"Il serait extravagant que des bombardements qui atteignent des civils en visant des objectifs militaires, hier ceux des bombardements anglo-américains pour permettre le débarquement, aujourd’hui ceux d’Israël pour venir à bout du Hamas, puissent être qualifiés de génocides."
André Perrin |
Cette
manière de renvoyer dos à dos en réputant également inappropriés les termes de
« pogrom » dans un cas et de « génocide » dans l’autre
mérite d’être interrogée, pour ne pas dire « déconstruite ». « Pogrom » n’est pas
une catégorie juridique, mais un mot du langage courant dont le sens est le
même dans tous les dictionnaires, par exemple dans le Grand Robert : « agression
collective, meurtrière contre une communauté juive ». On voit mal en
quoi ce mot est inapproprié pour désigner ce qui s’est passé le 7 octobre, à
moins qu’on ne veuille signifier par là qu’il est très au-dessous de la vérité.
En effet, les agressions meurtrières contre les communautés juives n’ont pas
toujours atteint le niveau d’atrocité et de barbarie de celle perpétrée par le
Hamas ce jour-là. On ne voit donc pas en quoi ce mot susciterait indûment une
épouvante plus grande que la chose elle-même, et pas davantage en quoi il «
brouillerait tout ».
Il
n’en va pas de même du mot « génocide ». Le génocide est une catégorie
juridique définie par une convention adoptée par l’Assemblée générale des
Nations unies le 9 décembre 1948 et le statut de Rome de la Cour pénale
internationale en 1998. Il consiste dans des actes commis dans l’intention de
détruire, en tout ou en partie, un groupe national, ethnique, racial ou
religieux. Cependant, les conditions requises pour qu’on puisse parler de
génocide sont à ce point exigeantes qu’à ce jour, il n’y a que trois massacres
de masse pour lesquels l’appellation de génocide ne soit pas contestée : celui
des Arméniens en 1915-1916, celui des Juifs entre 1941 et 1945, celui des
Tutsis au Rwanda en 1994. Ni le massacre des Vendéens entre 1793 et 1796, ni
l’extermination des « cosaques » pendant la « Terreur rouge » en 1919, ni
l’Holodomor et ses 5 à 6 millions de morts en 1932-1933, ni l’extermination par
les Khmers rouges du quart de la population cambodgienne en l’espace de quatre
ans ne sont universellement considérés comme des génocides. Dans ces
conditions, il serait extravagant que des bombardements qui atteignent des
civils en visant des objectifs militaires, hier ceux des bombardements
anglo-américains pour permettre le débarquement, aujourd’hui ceux d’Israël pour
venir à bout du Hamas, puissent être qualifiés de génocides.
Les
guerres n’ont jamais été des conflits opposant des soldats sur un champ de
bataille dans le style : « Messieurs les Anglais, tirez les premiers ! ».
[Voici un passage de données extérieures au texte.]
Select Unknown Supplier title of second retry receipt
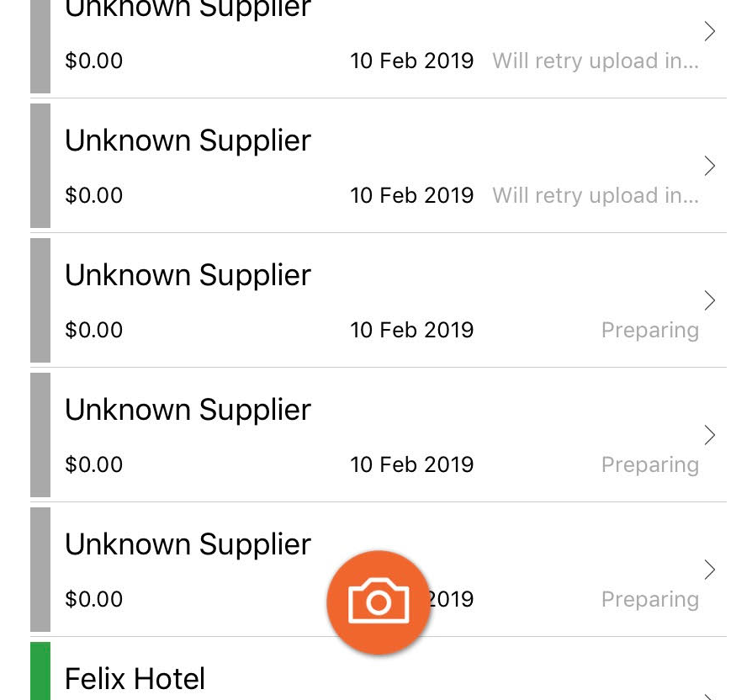Viewport: 752px width, 700px height. [188, 141]
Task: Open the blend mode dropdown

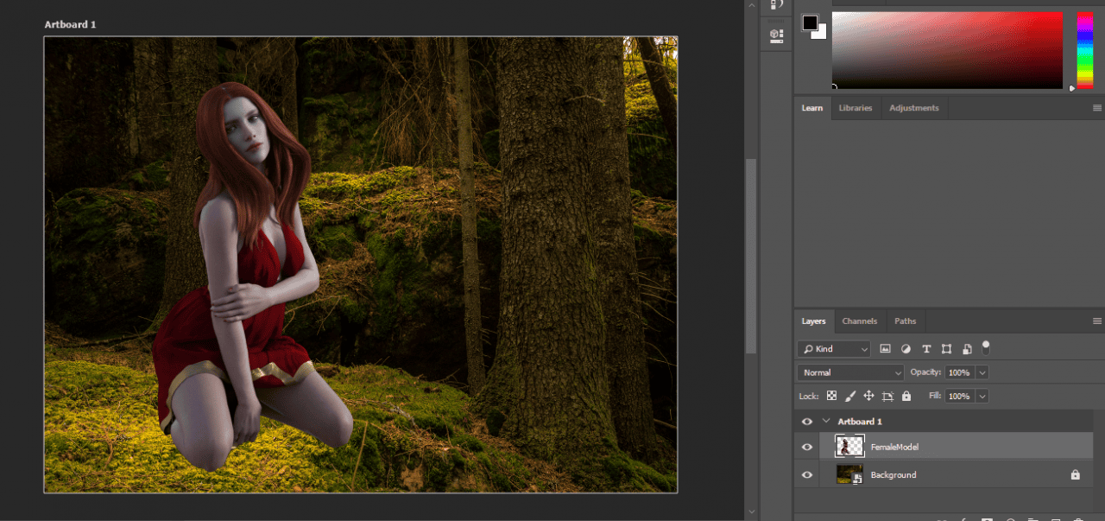Action: point(849,372)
Autant qu’on puisse le savoir, elles ont toujours fait à peu près autant de
victimes parmi les civils que parmi les militaires, ce qui a encore été le cas
en 1914-1918. Elles tendent désormais à frapper davantage les civils : au moins
40 millions de victimes civiles pendant la Seconde Guerre mondiale pour 22 à 25
millions de soldats. Dans ces conditions, il est permis de soutenir qu’aucune
guerre n’est juste, qu’aucune défense n’est légitime si elle doit se faire à un
tel prix et qu’il est préférable de se soumettre à l’agresseur, par exemple en
invoquant les mânes de Socrate : « Il vaut mieux subir l’injustice
que la commettre ». Encore faut-il le dire clairement et en assumer
les conséquences jusqu’au bout.
Les bombardements
anglo-américains pendant la Seconde Guerre mondiale ont fait entre 350.000 et
500.000 victimes civiles allemandes et près de 70.000 victimes civiles
françaises, hommes, femmes et enfants. Il n’y avait pas à
l’époque de journal télévisé pour nous les montrer tous les soirs, mais elles
n’en étaient pas moins réelles et sanguinolentes. Ces bombardements furent
massifs au printemps 1944 pour retarder la progression des blindés allemands
vers l’ouest et faciliter le débarquement. Le 26 avril 1944, le service
français de la BBC disait : « Cette nécessité est horrible. Sans
doute jamais dans l’histoire aucun allié n’a-t-il dû infliger des blessures
aussi sanglantes et aussi pénibles à un autre peuple allié et ami. »
Cette
nécessité n’apparaissait pas avec évidence à Philippe Henriot, le héraut de la
collaboration, qui dénonçait ce carnage sur les ondes de Radio Paris, à
l’instar de toute la presse vichyste. Voici ce qu’on pouvait lire dans Le
Journal du midi, le 30 mai 1944, sous le titre « Les inhumaines agressions
anglo-américaines sur les régions méditerranéennes » : « Des
centaines de morts, des milliers de blessés, d’innombrables immeubles détruits,
des hôpitaux, des cliniques, en ruines, des monuments d’art saccagés, voilà le
glorieux bilan d’un raid “comme les autres”, comme ceux accomplis sur Rouen,
sur Lyon, sur Orléans, au cours desquels les “objectifs militaires” atteints
avaient déjà été des hôpitaux, des cliniques, des maisons d’habitation, qui,
soufflées, ensevelirent sous leurs décombres des dizaines, des centaines
d’innocents ».
Dans
ces conditions, la sagesse et la vertu exigeaient qu’on décrétât un
cessez-le-feu immédiat et que l’on recherchât une solution politique avec «
Monsieur Hitler ». De la même manière, Israël devrait aujourd’hui renoncer à
détruire le Hamas et négocier avec lui la question de son droit à exister ou de
son devoir de disparaître.
Ce
n’est pas exactement ce que nous dit notre professeur de philosophie. Il ne
nous dit pas non plus qu’Israël se trouve dans une situation tragique,
c’est-à-dire une situation où l’on n’a le choix qu’entre de mauvaises
solutions, de sorte que, quoi que l’on choisisse, on sera coupable. Il nous dit
même le contraire. Il nous dit qu’il y avait une «alternative » et qu’Israël a
eu tort de ne pas la chercher «au lieu de foncer tête baissée dans le piège
tendu par le Hamas », se muant ainsi en «État voyou». Malheureusement, il ne
nous dit pas, ni en français, ni en franglais, quelle est cette « alternative ».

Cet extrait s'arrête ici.